* Start Dataset entries *

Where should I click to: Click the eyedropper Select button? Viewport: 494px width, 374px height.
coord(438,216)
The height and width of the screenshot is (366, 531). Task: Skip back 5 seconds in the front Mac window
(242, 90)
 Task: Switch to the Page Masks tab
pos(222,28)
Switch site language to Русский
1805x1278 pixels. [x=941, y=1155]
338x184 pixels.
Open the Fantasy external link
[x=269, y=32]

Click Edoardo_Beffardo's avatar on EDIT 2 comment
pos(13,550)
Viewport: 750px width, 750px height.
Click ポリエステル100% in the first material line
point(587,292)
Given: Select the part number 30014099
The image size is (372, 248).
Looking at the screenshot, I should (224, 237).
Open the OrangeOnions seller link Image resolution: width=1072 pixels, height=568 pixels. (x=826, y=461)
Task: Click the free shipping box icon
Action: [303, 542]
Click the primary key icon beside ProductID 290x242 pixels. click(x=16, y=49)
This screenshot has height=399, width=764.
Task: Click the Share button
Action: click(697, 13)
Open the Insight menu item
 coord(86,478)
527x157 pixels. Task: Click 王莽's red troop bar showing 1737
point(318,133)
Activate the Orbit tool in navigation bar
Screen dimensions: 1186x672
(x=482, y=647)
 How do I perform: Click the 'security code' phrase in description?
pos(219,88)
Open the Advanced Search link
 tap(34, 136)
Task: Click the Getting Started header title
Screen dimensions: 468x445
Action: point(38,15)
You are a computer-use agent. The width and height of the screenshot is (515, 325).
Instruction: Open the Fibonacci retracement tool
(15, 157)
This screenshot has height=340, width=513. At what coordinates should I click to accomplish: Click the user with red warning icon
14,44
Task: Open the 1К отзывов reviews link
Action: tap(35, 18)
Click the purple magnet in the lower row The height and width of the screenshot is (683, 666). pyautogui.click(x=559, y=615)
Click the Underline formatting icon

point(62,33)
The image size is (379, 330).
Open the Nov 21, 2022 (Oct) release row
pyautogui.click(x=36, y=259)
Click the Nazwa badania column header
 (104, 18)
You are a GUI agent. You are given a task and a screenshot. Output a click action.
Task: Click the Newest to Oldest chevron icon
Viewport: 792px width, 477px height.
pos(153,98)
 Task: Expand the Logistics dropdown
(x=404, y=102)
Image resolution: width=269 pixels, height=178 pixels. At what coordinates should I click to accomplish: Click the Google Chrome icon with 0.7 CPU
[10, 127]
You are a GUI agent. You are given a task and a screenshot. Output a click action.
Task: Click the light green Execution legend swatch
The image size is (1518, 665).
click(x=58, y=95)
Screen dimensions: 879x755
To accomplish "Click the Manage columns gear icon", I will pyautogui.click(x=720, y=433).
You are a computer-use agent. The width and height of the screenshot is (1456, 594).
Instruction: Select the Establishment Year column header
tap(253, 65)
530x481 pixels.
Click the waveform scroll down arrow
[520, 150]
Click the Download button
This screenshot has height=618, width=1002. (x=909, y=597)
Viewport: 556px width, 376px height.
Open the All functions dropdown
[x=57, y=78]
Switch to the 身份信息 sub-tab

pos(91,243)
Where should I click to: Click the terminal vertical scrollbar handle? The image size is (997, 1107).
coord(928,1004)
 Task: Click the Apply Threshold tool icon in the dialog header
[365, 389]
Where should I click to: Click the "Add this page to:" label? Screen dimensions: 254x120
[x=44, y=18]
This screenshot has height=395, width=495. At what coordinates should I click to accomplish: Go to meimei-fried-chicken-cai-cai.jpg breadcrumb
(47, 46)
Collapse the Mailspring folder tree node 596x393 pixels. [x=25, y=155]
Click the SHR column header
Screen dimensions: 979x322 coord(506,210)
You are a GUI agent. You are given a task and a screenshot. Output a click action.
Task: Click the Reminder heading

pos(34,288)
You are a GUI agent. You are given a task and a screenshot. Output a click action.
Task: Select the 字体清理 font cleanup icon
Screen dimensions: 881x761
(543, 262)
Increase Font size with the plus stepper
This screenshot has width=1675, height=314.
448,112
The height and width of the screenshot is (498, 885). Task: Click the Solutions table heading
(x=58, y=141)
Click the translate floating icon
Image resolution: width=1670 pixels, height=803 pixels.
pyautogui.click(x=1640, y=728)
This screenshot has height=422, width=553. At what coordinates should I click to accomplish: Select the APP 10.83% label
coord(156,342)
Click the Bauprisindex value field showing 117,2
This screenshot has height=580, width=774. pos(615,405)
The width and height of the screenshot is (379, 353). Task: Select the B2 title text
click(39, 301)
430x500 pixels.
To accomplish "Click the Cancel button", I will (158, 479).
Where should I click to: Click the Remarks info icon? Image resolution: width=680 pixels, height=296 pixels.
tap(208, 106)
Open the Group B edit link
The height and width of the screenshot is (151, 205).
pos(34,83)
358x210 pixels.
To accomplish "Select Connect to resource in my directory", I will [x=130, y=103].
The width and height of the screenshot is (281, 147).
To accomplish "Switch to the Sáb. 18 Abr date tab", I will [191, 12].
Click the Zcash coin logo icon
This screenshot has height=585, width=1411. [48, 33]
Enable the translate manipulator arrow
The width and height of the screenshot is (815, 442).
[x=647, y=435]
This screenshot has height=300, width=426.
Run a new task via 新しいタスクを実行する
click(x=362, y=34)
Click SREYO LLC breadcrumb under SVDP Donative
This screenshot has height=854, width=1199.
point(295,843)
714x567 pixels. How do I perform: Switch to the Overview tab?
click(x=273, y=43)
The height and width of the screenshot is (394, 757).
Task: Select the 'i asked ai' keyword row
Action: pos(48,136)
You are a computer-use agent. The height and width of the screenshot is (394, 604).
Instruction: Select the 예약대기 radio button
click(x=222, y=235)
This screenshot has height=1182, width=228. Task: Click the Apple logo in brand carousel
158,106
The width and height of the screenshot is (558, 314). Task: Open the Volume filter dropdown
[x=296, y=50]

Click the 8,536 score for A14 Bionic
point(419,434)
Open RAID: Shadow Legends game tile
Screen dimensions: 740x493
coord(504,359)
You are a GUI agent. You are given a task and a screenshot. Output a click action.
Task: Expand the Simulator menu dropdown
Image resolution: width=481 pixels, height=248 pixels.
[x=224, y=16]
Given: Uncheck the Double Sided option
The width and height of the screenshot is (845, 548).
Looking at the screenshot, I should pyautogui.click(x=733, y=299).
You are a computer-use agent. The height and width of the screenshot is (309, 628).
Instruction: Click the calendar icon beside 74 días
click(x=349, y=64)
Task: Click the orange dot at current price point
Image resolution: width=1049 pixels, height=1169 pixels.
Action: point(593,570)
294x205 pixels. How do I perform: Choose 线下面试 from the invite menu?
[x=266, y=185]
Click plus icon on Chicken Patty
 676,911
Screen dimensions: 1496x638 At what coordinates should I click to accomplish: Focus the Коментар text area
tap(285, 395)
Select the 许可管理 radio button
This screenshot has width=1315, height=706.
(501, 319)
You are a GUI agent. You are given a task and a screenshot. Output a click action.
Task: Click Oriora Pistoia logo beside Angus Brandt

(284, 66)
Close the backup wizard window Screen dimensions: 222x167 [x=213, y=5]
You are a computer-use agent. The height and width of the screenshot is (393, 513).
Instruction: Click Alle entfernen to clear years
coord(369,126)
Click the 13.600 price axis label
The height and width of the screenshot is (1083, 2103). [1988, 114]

* End Dataset entries *

Problem statement —
Copy out the whole listing above, line for line, with nothing changed.

Finished task —
Where should I click to: Click the eyedropper Select button? Viewport: 494px width, 374px height.
coord(438,216)
The height and width of the screenshot is (366, 531). Task: Skip back 5 seconds in the front Mac window
(242, 90)
 Task: Switch to the Page Masks tab
pos(222,28)
Switch site language to Русский
1805x1278 pixels. [x=941, y=1155]
338x184 pixels.
Open the Fantasy external link
[x=269, y=32]

Click Edoardo_Beffardo's avatar on EDIT 2 comment
pos(13,550)
Viewport: 750px width, 750px height.
Click ポリエステル100% in the first material line
point(587,292)
Given: Select the part number 30014099
The image size is (372, 248).
Looking at the screenshot, I should (224, 237).
Open the OrangeOnions seller link Image resolution: width=1072 pixels, height=568 pixels. (x=826, y=461)
Task: Click the free shipping box icon
Action: [303, 542]
Click the primary key icon beside ProductID 290x242 pixels. click(x=16, y=49)
This screenshot has height=399, width=764.
Task: Click the Share button
Action: click(697, 13)
Open the Insight menu item
 coord(86,478)
527x157 pixels. Task: Click 王莽's red troop bar showing 1737
point(318,133)
Activate the Orbit tool in navigation bar
Screen dimensions: 1186x672
(x=482, y=647)
 How do I perform: Click the 'security code' phrase in description?
pos(219,88)
Open the Advanced Search link
 tap(34, 136)
Task: Click the Getting Started header title
Screen dimensions: 468x445
Action: point(38,15)
You are a computer-use agent. The width and height of the screenshot is (515, 325).
Instruction: Open the Fibonacci retracement tool
(15, 157)
This screenshot has height=340, width=513. At what coordinates should I click to accomplish: Click the user with red warning icon
14,44
Task: Open the 1К отзывов reviews link
Action: tap(35, 18)
Click the purple magnet in the lower row The height and width of the screenshot is (683, 666). pyautogui.click(x=559, y=615)
Click the Underline formatting icon

point(62,33)
The image size is (379, 330).
Open the Nov 21, 2022 (Oct) release row
pyautogui.click(x=36, y=259)
Click the Nazwa badania column header
 (104, 18)
You are a GUI agent. You are given a task and a screenshot. Output a click action.
Task: Click the Newest to Oldest chevron icon
Viewport: 792px width, 477px height.
pos(153,98)
 Task: Expand the Logistics dropdown
(x=404, y=102)
Image resolution: width=269 pixels, height=178 pixels. At what coordinates should I click to accomplish: Click the Google Chrome icon with 0.7 CPU
[10, 127]
You are a GUI agent. You are given a task and a screenshot. Output a click action.
Task: Click the light green Execution legend swatch
The image size is (1518, 665).
click(x=58, y=95)
Screen dimensions: 879x755
To accomplish "Click the Manage columns gear icon", I will pyautogui.click(x=720, y=433).
You are a computer-use agent. The width and height of the screenshot is (1456, 594).
Instruction: Select the Establishment Year column header
tap(253, 65)
530x481 pixels.
Click the waveform scroll down arrow
[520, 150]
Click the Download button
This screenshot has height=618, width=1002. (x=909, y=597)
Viewport: 556px width, 376px height.
Open the All functions dropdown
[x=57, y=78]
Switch to the 身份信息 sub-tab

pos(91,243)
Where should I click to: Click the terminal vertical scrollbar handle? The image size is (997, 1107).
coord(928,1004)
 Task: Click the Apply Threshold tool icon in the dialog header
[365, 389]
Where should I click to: Click the "Add this page to:" label? Screen dimensions: 254x120
[x=44, y=18]
This screenshot has height=395, width=495. At what coordinates should I click to accomplish: Go to meimei-fried-chicken-cai-cai.jpg breadcrumb
(47, 46)
Collapse the Mailspring folder tree node 596x393 pixels. [x=25, y=155]
Click the SHR column header
Screen dimensions: 979x322 coord(506,210)
You are a GUI agent. You are given a task and a screenshot. Output a click action.
Task: Click the Reminder heading

pos(34,288)
You are a GUI agent. You are given a task and a screenshot. Output a click action.
Task: Select the 字体清理 font cleanup icon
Screen dimensions: 881x761
(543, 262)
Increase Font size with the plus stepper
This screenshot has width=1675, height=314.
448,112
The height and width of the screenshot is (498, 885). Task: Click the Solutions table heading
(x=58, y=141)
Click the translate floating icon
Image resolution: width=1670 pixels, height=803 pixels.
pyautogui.click(x=1640, y=728)
This screenshot has height=422, width=553. At what coordinates should I click to accomplish: Select the APP 10.83% label
coord(156,342)
Click the Bauprisindex value field showing 117,2
This screenshot has height=580, width=774. pos(615,405)
The width and height of the screenshot is (379, 353). Task: Select the B2 title text
click(39, 301)
430x500 pixels.
To accomplish "Click the Cancel button", I will (158, 479).
Where should I click to: Click the Remarks info icon? Image resolution: width=680 pixels, height=296 pixels.
tap(208, 106)
Open the Group B edit link
The height and width of the screenshot is (151, 205).
pos(34,83)
358x210 pixels.
To accomplish "Select Connect to resource in my directory", I will [x=130, y=103].
The width and height of the screenshot is (281, 147).
To accomplish "Switch to the Sáb. 18 Abr date tab", I will [191, 12].
Click the Zcash coin logo icon
This screenshot has height=585, width=1411. [48, 33]
Enable the translate manipulator arrow
The width and height of the screenshot is (815, 442).
[x=647, y=435]
This screenshot has height=300, width=426.
Run a new task via 新しいタスクを実行する
click(x=362, y=34)
Click SREYO LLC breadcrumb under SVDP Donative
This screenshot has height=854, width=1199.
point(295,843)
714x567 pixels. How do I perform: Switch to the Overview tab?
click(x=273, y=43)
The height and width of the screenshot is (394, 757).
Task: Select the 'i asked ai' keyword row
Action: pos(48,136)
You are a computer-use agent. The height and width of the screenshot is (394, 604).
Instruction: Select the 예약대기 radio button
click(x=222, y=235)
This screenshot has height=1182, width=228. Task: Click the Apple logo in brand carousel
158,106
The width and height of the screenshot is (558, 314). Task: Open the Volume filter dropdown
[x=296, y=50]

Click the 8,536 score for A14 Bionic
point(419,434)
Open RAID: Shadow Legends game tile
Screen dimensions: 740x493
coord(504,359)
You are a GUI agent. You are given a task and a screenshot. Output a click action.
Task: Expand the Simulator menu dropdown
Image resolution: width=481 pixels, height=248 pixels.
[x=224, y=16]
Given: Uncheck the Double Sided option
The width and height of the screenshot is (845, 548).
Looking at the screenshot, I should pyautogui.click(x=733, y=299).
You are a computer-use agent. The height and width of the screenshot is (309, 628).
Instruction: Click the calendar icon beside 74 días
click(x=349, y=64)
Task: Click the orange dot at current price point
Image resolution: width=1049 pixels, height=1169 pixels.
Action: point(593,570)
294x205 pixels. How do I perform: Choose 线下面试 from the invite menu?
[x=266, y=185]
Click plus icon on Chicken Patty
 676,911
Screen dimensions: 1496x638 At what coordinates should I click to accomplish: Focus the Коментар text area
tap(285, 395)
Select the 许可管理 radio button
This screenshot has width=1315, height=706.
(501, 319)
You are a GUI agent. You are given a task and a screenshot. Output a click action.
Task: Click Oriora Pistoia logo beside Angus Brandt

(284, 66)
Close the backup wizard window Screen dimensions: 222x167 [x=213, y=5]
You are a computer-use agent. The height and width of the screenshot is (393, 513).
Instruction: Click Alle entfernen to clear years
coord(369,126)
Click the 13.600 price axis label
The height and width of the screenshot is (1083, 2103). [1988, 114]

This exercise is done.